(Stored entries)
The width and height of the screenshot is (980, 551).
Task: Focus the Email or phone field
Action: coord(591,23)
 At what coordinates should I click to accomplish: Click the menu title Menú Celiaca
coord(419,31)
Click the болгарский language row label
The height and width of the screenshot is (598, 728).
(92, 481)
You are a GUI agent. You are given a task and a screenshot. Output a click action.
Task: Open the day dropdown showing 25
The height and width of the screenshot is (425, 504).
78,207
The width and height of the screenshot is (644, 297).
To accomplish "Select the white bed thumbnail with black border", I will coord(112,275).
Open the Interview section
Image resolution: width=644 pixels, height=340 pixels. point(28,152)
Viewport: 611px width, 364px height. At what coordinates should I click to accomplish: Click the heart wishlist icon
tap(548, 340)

==

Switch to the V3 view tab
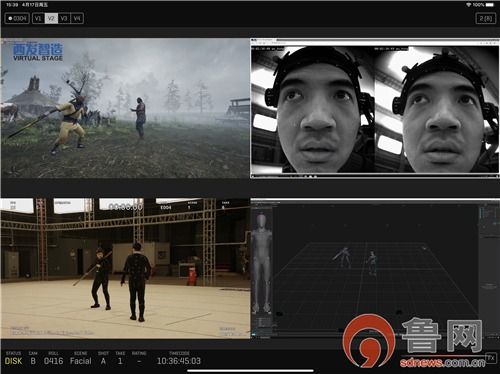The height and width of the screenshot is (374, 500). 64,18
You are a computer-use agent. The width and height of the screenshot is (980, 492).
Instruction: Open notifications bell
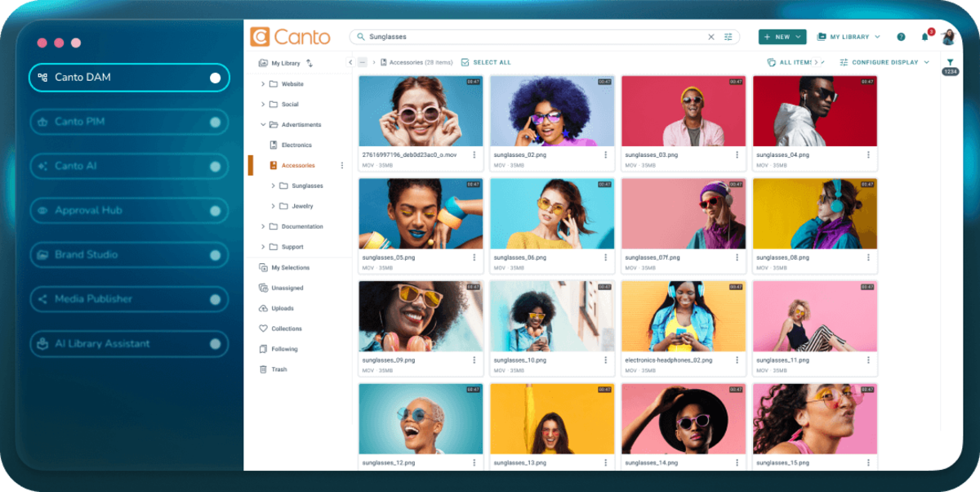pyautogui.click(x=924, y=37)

§ **ASSIGNMENT**:
Reproduce all lines from the records above that include the word "agent".

§ **TASK SOLUTION**:
You are a GUI agent. You are given a task and a screenshot. Output a click action.
You are a computer-use agent. The width and height of the screenshot is (980, 492).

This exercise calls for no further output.